(urth) This Week in Google Alerts: Home Fires
Marc Aramini
marcaramini at yahoo.com
Fri Apr 13 18:03:41 PDT 2012
--- On Thu, 4/12/12, António Pedro Marques <entonio at gmail.com> wrote:
> From: António Pedro Marques <entonio at gmail.com>
> Subject: Re: (urth) This Week in Google Alerts: Home Fires
> To: "The Urth Mailing List" <urth at lists.urth.net>
> Date: Thursday, April 12, 2012, 5:32 PM
> But Marc, what about the conviction
> of innocents? Let's hope God compensates them? What if they
> aren't otherwise pleasing to God, but innocent nonetheless?
> In the view of many theists, Man should not take away that
> which only God can give.
> You said you were done, but the question I'm asking is a
> different one. Not about treating guilty individuals kindly,
> but about carrying out irreversible sentences on innocents.
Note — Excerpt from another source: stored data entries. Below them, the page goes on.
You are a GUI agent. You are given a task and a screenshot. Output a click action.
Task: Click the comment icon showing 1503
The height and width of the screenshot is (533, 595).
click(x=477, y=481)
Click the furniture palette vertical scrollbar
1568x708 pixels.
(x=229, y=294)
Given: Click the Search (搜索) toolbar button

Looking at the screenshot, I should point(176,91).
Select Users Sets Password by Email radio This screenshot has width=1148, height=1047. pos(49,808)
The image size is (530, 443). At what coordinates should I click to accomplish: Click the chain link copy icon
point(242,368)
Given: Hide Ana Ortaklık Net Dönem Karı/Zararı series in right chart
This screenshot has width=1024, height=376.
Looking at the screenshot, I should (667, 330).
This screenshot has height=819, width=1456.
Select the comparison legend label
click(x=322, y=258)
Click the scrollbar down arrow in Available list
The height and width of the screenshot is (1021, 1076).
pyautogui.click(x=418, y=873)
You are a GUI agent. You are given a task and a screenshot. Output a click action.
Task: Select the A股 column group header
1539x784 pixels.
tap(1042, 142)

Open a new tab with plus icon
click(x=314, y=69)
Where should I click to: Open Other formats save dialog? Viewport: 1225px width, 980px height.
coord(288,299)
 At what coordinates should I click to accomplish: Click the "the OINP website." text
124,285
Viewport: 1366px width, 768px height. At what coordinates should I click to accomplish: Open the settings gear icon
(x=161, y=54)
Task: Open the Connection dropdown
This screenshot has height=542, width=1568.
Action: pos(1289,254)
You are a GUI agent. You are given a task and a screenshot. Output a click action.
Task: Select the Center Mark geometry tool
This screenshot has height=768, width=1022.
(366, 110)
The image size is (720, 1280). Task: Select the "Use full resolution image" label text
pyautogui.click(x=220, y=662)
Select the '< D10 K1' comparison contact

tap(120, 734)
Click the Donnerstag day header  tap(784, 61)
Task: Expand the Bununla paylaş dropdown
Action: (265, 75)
> Guilt, in legal terms, means that which has been proven in
> court. That's very different from what guilt means morally.
> Moral guilt is absolute. Judicial guilt can never be.
>
Okay, since you asked for one more elaboration.
Innocents are the exception rather than the rule with all these appeals currently in place (in the US, anyway). No justice system is perfect.
There are two parts of me you are talking to - the merciful theist who believes that God will in the final analysis, in this world or the next, allow justice.
Then there is the other side, if you convince me there are no absolutes and no cosmic eternal justice - that mankind is simply an accident. Accidents happen. Heart surgery occasionally results in patient fatality; the legal system is no more perfect than that.
In the United States I feel like those who are completely blameless are very rarely incarcerated unjustly, unless it be for "he said, she said" cases of rape/molestation. It is a straw man argument in some sense to justify treating dangerous and repeat offenders with kid gloves. I am not an administrator of justice, because I would always err on the side of mercy, but I think it is a weakness in my character, where I would fail to live up to what should be done. I would want a more stern administrator of justice than myself.
There are innocent casualties in every battle, but sometimes the end justifies the means, or all those who gave their lives for something did it for naught. Justice is much the same, though it lacks the nobility of World War II.